Diabetes Mellitus
Definition | Aetiology | Pathophysiology | Risk Factors | Signs and Symptoms | Investigations | Management | Complications
Definition
Diabetes mellitus is a chronic metabolic disorder characterised by hyperglycaemia due to insulin deficiency, insulin resistance, or both.
Aetiology
- Type 1 diabetes mellitus: autoimmune destruction of pancreatic beta cells, leading to absolute insulin deficiency.
- Type 2 diabetes mellitus: insulin resistance with progressive pancreatic beta-cell dysfunction.
- Gestational diabetes: glucose intolerance first diagnosed during pregnancy.
- Secondary diabetes: caused by endocrinopathies (e.g., Cushing’s syndrome, acromegaly), pancreatic diseases, or medications (e.g., steroids, antipsychotics).
Pathophysiology
- Type 1 diabetes: autoimmune-mediated beta-cell destruction results in loss of insulin production.
- Type 2 diabetes: insulin resistance in peripheral tissues leads to compensatory hyperinsulinaemia; beta-cell failure eventually occurs.
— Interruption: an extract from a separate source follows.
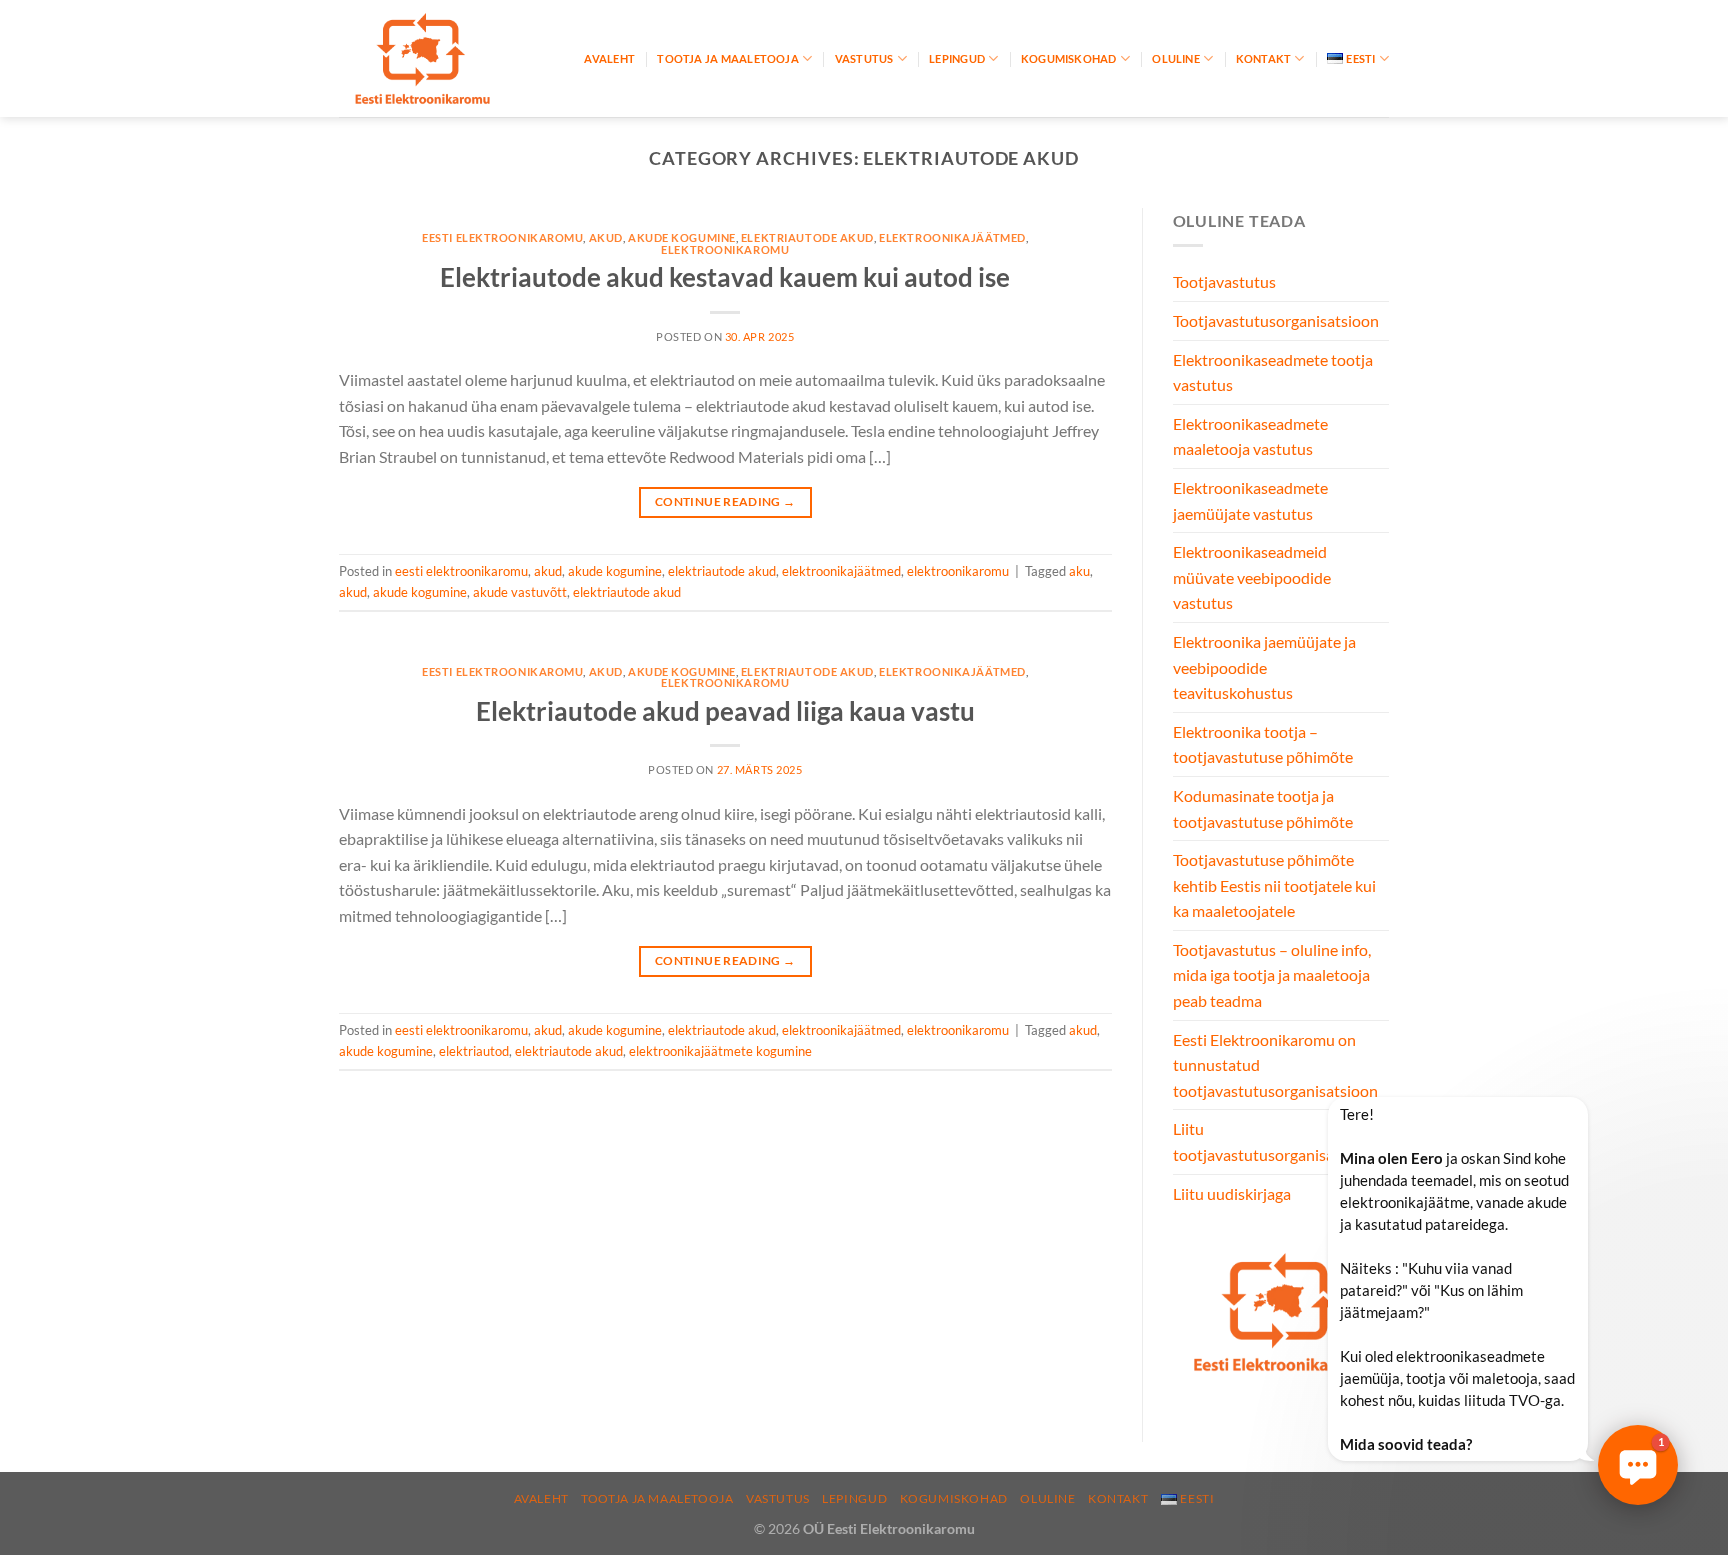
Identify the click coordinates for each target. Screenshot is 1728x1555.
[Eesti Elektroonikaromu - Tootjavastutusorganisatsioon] (439, 58)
- Chronic hyperglycaemia leads to endothelial dysfunction, oxidative stress, and systemic complications.
Risk Factors
- Family history of diabetes.
- Obesity and sedentary lifestyle.
- Hypertension and dyslipidaemia.
- Polycystic ovary syndrome (PCOS).
- History of gestational diabetes.
- Ethnicity (higher prevalence in South Asian, African, and Hispanic populations).
Signs and Symptoms
- Classic symptoms: polyuria, polydipsia, polyphagia, weight loss.
- Fatigue and blurred vision.
- Frequent infections: recurrent fungal infections, UTIs.
- Delayed wound healing.
- Diabetic ketoacidosis (DKA): acute presentation in type 1 diabetes with nausea, vomiting, Kussmaul breathing.
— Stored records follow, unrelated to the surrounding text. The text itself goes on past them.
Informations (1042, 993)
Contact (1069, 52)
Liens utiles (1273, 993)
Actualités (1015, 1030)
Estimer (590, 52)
- Hyperosmolar hyperglycaemic state (HHS): severe dehydration and altered mental status in type 2 diabetes.
Investigations
- Fasting plasma glucose (FPG): ≥7.0 mmol/L indicates diabetes.
- HbA1c: ≥48 mmol/mol (6.5%) confirms diabetes.
- Oral glucose tolerance test (OGTT): 2-hour plasma glucose ≥11.1 mmol/L confirms diabetes.
- Random plasma glucose: ≥11.1 mmol/L in symptomatic patients.
- Urine dipstick: checks for glycosuria and ketonuria.
- Lipid profile and renal function: assess for metabolic syndrome and nephropathy.
Management
1. Lifestyle Modifications:
- Dietary changes: reduce refined carbohydrates, increase fibre and healthy fats.
- Regular exercise: at least 150 minutes of moderate-intensity activity per week.
- Weight management: aim for BMI <25 kg/m².
2. Pharmacological Therapy (follow local guideline- see below example):
- Metformin: first line therapy for type 2 diabetes.
- SGLT2 inhibitors (e.g., empagliflozin) if Qrisk>10%: reduce cardiovascular risk. But ensure you discuss s/e such as Fournier’s gangrene.
- GLP-1 receptor agonists (e.g., liraglutide): promote weight loss and glucose control.
- Insulin therapy: required for type 1 diabetes and advanced type 2 diabetes.
3. Monitoring:
- Regular HbA1c checks every 3–6 months.
- Annual screening for diabetic retinopathy, nephropathy, and neuropathy.
Complications
1. Microvascular Complications:
- Diabetic retinopathy: vision loss due to retinal damage.
- Diabetic nephropathy: progressive kidney disease leading to renal failure.
- Diabetic neuropathy: peripheral neuropathy causing pain, numbness, foot ulcers.
2. Macrovascular Complications:
- Coronary artery disease: increased risk of myocardial infarction.
- Peripheral arterial disease: increased risk of amputations.
- Stroke: elevated risk of cerebrovascular events.
3. Acute Complications:
- Diabetic ketoacidosis (DKA): life threatening emergency in type 1 diabetes.
- Hyperosmolar hyperglycaemic state (HHS): severe dehydration in type 2 diabetes.
4. Referral:
- Endocrinology: for complex cases or insulin initiation.
- Ophthalmology: if retinopathy is detected.
- Nephrology: in cases of advanced diabetic nephropathy.
- Podiatry: for foot ulcer management.